*Directions:*
Exact repetition is the task: copy every entry below.

Collected data entries

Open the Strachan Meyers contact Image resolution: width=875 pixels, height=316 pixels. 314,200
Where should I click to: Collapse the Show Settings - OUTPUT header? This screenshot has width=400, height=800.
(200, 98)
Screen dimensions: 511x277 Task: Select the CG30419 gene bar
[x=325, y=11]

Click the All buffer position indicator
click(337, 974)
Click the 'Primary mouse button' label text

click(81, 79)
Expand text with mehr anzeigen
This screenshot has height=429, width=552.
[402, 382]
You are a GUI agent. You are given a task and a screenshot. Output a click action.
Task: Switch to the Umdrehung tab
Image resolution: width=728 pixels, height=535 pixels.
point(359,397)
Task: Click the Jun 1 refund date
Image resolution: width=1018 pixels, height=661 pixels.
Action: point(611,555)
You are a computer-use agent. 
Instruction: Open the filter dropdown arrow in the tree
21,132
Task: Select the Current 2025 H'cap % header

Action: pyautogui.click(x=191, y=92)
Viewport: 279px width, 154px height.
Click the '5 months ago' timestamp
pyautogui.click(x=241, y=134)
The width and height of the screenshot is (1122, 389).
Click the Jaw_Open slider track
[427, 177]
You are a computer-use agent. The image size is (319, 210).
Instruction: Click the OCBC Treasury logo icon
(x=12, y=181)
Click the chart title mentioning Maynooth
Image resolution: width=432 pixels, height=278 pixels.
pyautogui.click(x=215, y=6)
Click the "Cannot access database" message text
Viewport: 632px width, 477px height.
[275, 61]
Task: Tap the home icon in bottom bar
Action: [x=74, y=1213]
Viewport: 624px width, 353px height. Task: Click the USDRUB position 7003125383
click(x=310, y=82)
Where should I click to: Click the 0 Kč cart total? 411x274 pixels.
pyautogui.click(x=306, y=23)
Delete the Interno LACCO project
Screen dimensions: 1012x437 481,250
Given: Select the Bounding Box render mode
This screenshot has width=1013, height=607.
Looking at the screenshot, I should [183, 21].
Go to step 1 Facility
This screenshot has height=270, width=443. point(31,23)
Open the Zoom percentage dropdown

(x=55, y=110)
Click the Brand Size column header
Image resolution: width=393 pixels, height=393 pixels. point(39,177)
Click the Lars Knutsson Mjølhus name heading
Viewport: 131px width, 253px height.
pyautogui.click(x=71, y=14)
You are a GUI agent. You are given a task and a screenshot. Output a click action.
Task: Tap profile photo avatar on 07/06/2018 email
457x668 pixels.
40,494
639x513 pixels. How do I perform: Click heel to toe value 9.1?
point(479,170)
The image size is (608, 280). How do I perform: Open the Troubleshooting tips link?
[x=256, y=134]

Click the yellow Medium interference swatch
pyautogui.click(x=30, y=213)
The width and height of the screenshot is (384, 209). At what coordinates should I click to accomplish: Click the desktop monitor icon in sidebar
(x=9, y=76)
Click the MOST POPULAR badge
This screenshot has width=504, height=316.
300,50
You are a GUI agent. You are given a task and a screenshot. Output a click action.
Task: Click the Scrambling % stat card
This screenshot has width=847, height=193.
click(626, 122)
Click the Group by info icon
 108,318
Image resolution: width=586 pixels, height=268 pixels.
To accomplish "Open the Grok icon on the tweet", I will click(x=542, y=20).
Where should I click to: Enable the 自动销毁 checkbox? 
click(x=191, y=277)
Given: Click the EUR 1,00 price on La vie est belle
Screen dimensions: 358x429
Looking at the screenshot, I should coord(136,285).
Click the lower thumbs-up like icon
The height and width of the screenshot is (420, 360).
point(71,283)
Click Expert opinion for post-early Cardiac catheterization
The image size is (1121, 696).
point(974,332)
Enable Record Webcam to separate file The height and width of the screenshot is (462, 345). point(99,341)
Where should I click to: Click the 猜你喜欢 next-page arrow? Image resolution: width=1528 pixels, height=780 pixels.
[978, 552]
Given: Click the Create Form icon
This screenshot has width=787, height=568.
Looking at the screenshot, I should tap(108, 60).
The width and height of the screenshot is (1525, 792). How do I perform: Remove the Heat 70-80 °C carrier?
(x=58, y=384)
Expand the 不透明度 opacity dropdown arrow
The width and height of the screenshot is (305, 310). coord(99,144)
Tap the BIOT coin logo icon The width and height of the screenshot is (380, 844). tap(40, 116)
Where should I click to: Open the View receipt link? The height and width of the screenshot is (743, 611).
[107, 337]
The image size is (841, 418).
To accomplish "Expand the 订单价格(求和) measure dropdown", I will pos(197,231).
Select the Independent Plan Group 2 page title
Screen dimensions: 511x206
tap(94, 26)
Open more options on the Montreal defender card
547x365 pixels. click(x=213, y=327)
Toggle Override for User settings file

*Exercise response:*
Open the Strachan Meyers contact Image resolution: width=875 pixels, height=316 pixels. 314,200
Where should I click to: Collapse the Show Settings - OUTPUT header? This screenshot has width=400, height=800.
(200, 98)
Screen dimensions: 511x277 Task: Select the CG30419 gene bar
[x=325, y=11]

Click the All buffer position indicator
click(337, 974)
Click the 'Primary mouse button' label text

click(81, 79)
Expand text with mehr anzeigen
This screenshot has height=429, width=552.
[402, 382]
You are a GUI agent. You are given a task and a screenshot. Output a click action.
Task: Switch to the Umdrehung tab
Image resolution: width=728 pixels, height=535 pixels.
point(359,397)
Task: Click the Jun 1 refund date
Image resolution: width=1018 pixels, height=661 pixels.
Action: point(611,555)
You are a computer-use agent. 
Instruction: Open the filter dropdown arrow in the tree
21,132
Task: Select the Current 2025 H'cap % header

Action: pyautogui.click(x=191, y=92)
Viewport: 279px width, 154px height.
Click the '5 months ago' timestamp
pyautogui.click(x=241, y=134)
The width and height of the screenshot is (1122, 389).
Click the Jaw_Open slider track
[427, 177]
You are a computer-use agent. The image size is (319, 210).
Instruction: Click the OCBC Treasury logo icon
(x=12, y=181)
Click the chart title mentioning Maynooth
Image resolution: width=432 pixels, height=278 pixels.
pyautogui.click(x=215, y=6)
Click the "Cannot access database" message text
Viewport: 632px width, 477px height.
[275, 61]
Task: Tap the home icon in bottom bar
Action: [x=74, y=1213]
Viewport: 624px width, 353px height. Task: Click the USDRUB position 7003125383
click(x=310, y=82)
Where should I click to: Click the 0 Kč cart total? 411x274 pixels.
pyautogui.click(x=306, y=23)
Delete the Interno LACCO project
Screen dimensions: 1012x437 481,250
Given: Select the Bounding Box render mode
This screenshot has width=1013, height=607.
Looking at the screenshot, I should [183, 21].
Go to step 1 Facility
This screenshot has height=270, width=443. point(31,23)
Open the Zoom percentage dropdown

(x=55, y=110)
Click the Brand Size column header
Image resolution: width=393 pixels, height=393 pixels. point(39,177)
Click the Lars Knutsson Mjølhus name heading
Viewport: 131px width, 253px height.
pyautogui.click(x=71, y=14)
You are a GUI agent. You are given a task and a screenshot. Output a click action.
Task: Tap profile photo avatar on 07/06/2018 email
457x668 pixels.
40,494
639x513 pixels. How do I perform: Click heel to toe value 9.1?
point(479,170)
The image size is (608, 280). How do I perform: Open the Troubleshooting tips link?
[x=256, y=134]

Click the yellow Medium interference swatch
pyautogui.click(x=30, y=213)
The width and height of the screenshot is (384, 209). At what coordinates should I click to accomplish: Click the desktop monitor icon in sidebar
(x=9, y=76)
Click the MOST POPULAR badge
This screenshot has width=504, height=316.
300,50
You are a GUI agent. You are given a task and a screenshot. Output a click action.
Task: Click the Scrambling % stat card
This screenshot has width=847, height=193.
click(626, 122)
Click the Group by info icon
 108,318
Image resolution: width=586 pixels, height=268 pixels.
To accomplish "Open the Grok icon on the tweet", I will click(x=542, y=20).
Where should I click to: Enable the 自动销毁 checkbox? 
click(x=191, y=277)
Given: Click the EUR 1,00 price on La vie est belle
Screen dimensions: 358x429
Looking at the screenshot, I should coord(136,285).
Click the lower thumbs-up like icon
The height and width of the screenshot is (420, 360).
point(71,283)
Click Expert opinion for post-early Cardiac catheterization
The image size is (1121, 696).
point(974,332)
Enable Record Webcam to separate file The height and width of the screenshot is (462, 345). point(99,341)
Where should I click to: Click the 猜你喜欢 next-page arrow? Image resolution: width=1528 pixels, height=780 pixels.
[978, 552]
Given: Click the Create Form icon
This screenshot has width=787, height=568.
Looking at the screenshot, I should tap(108, 60).
The width and height of the screenshot is (1525, 792). How do I perform: Remove the Heat 70-80 °C carrier?
(x=58, y=384)
Expand the 不透明度 opacity dropdown arrow
The width and height of the screenshot is (305, 310). coord(99,144)
Tap the BIOT coin logo icon The width and height of the screenshot is (380, 844). tap(40, 116)
Where should I click to: Open the View receipt link? The height and width of the screenshot is (743, 611).
[107, 337]
The image size is (841, 418).
To accomplish "Expand the 订单价格(求和) measure dropdown", I will pos(197,231).
Select the Independent Plan Group 2 page title
Screen dimensions: 511x206
tap(94, 26)
Open more options on the Montreal defender card
547x365 pixels. click(x=213, y=327)
Toggle Override for User settings file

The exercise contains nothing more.